__Try it__
Leaving out the pictures, output the lines from the one that contains "Task: Select the" through the end of the material, exactly as they stand.

__Task material__
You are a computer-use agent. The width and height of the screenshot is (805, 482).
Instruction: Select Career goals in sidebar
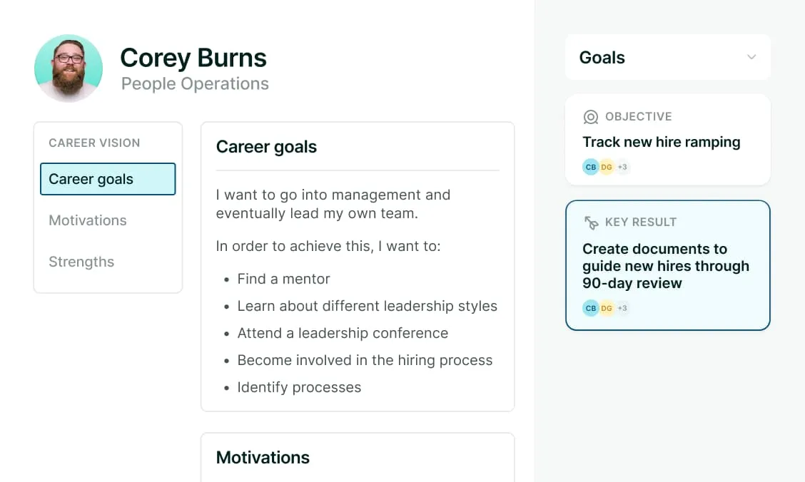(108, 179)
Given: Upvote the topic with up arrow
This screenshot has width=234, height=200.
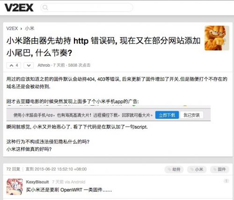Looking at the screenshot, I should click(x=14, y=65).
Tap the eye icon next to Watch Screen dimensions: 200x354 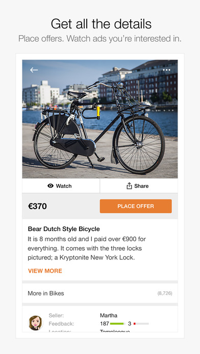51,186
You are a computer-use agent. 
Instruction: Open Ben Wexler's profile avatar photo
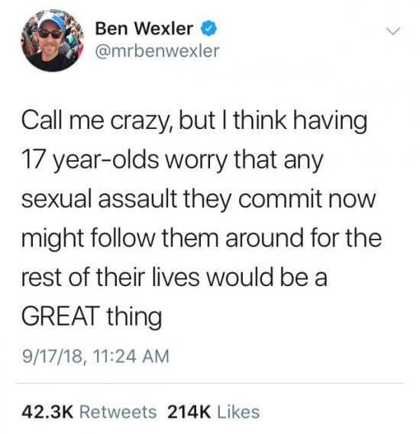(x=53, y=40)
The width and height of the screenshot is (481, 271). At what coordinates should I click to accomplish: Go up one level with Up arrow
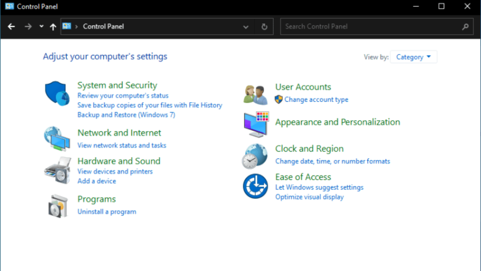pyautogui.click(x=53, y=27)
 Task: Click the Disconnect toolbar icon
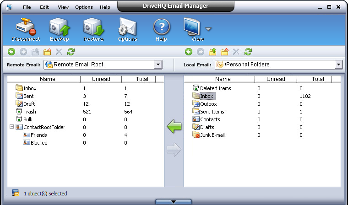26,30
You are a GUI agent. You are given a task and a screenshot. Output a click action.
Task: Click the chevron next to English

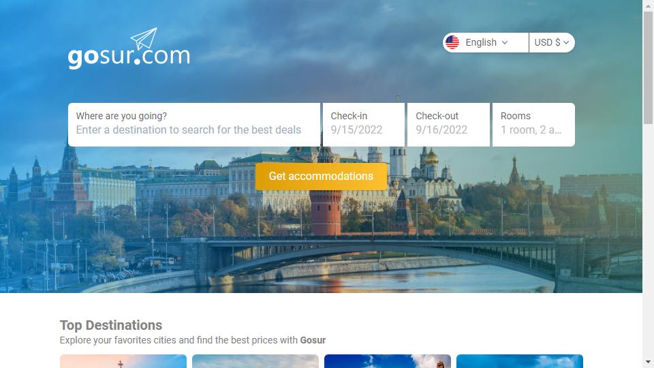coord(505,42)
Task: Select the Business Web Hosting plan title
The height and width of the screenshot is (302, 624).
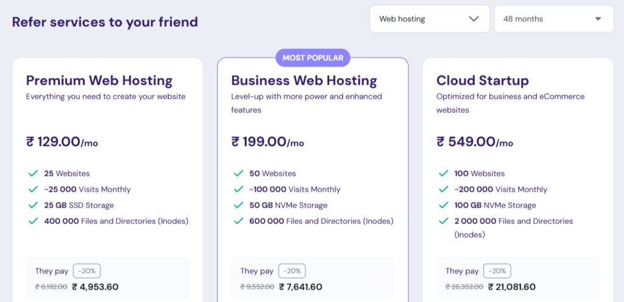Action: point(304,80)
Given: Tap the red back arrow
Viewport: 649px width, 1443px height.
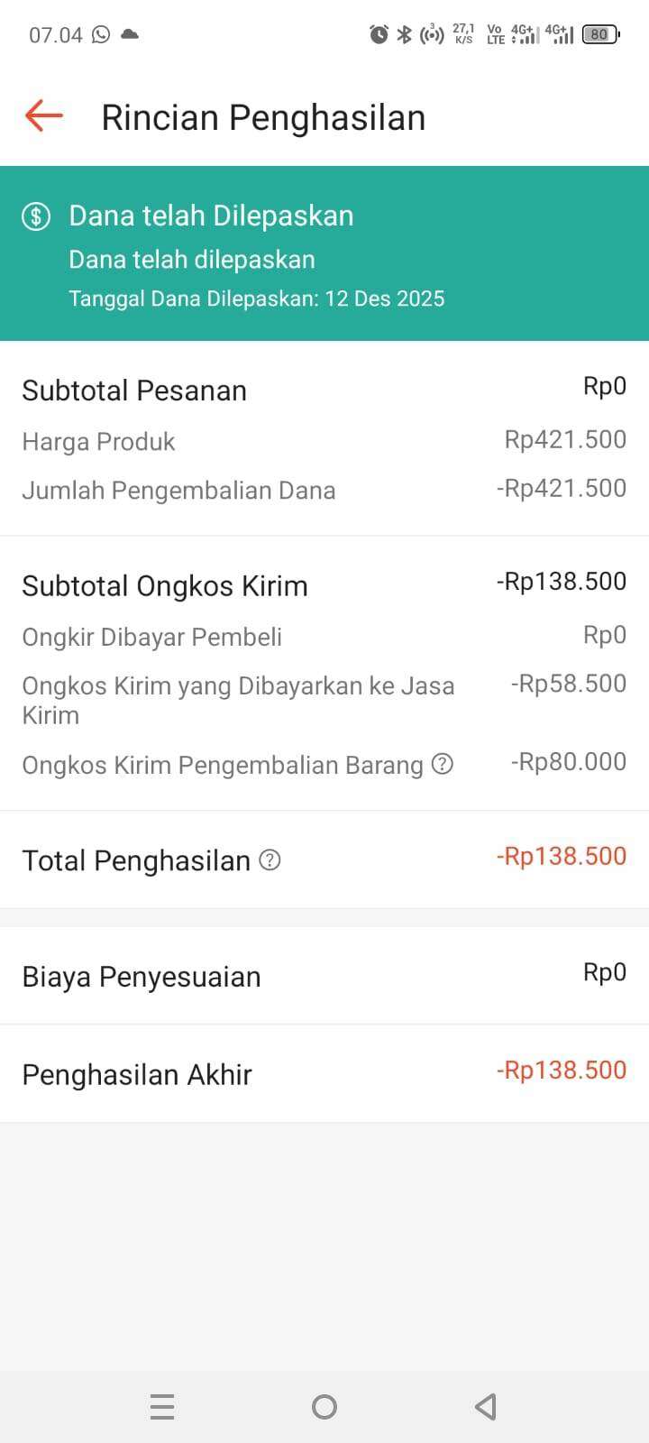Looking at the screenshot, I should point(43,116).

__Exercise response__
Task: Select the Business Web Hosting plan title
The height and width of the screenshot is (302, 624).
Action: point(304,80)
Given: Tap the red back arrow
Viewport: 649px width, 1443px height.
Looking at the screenshot, I should point(43,116).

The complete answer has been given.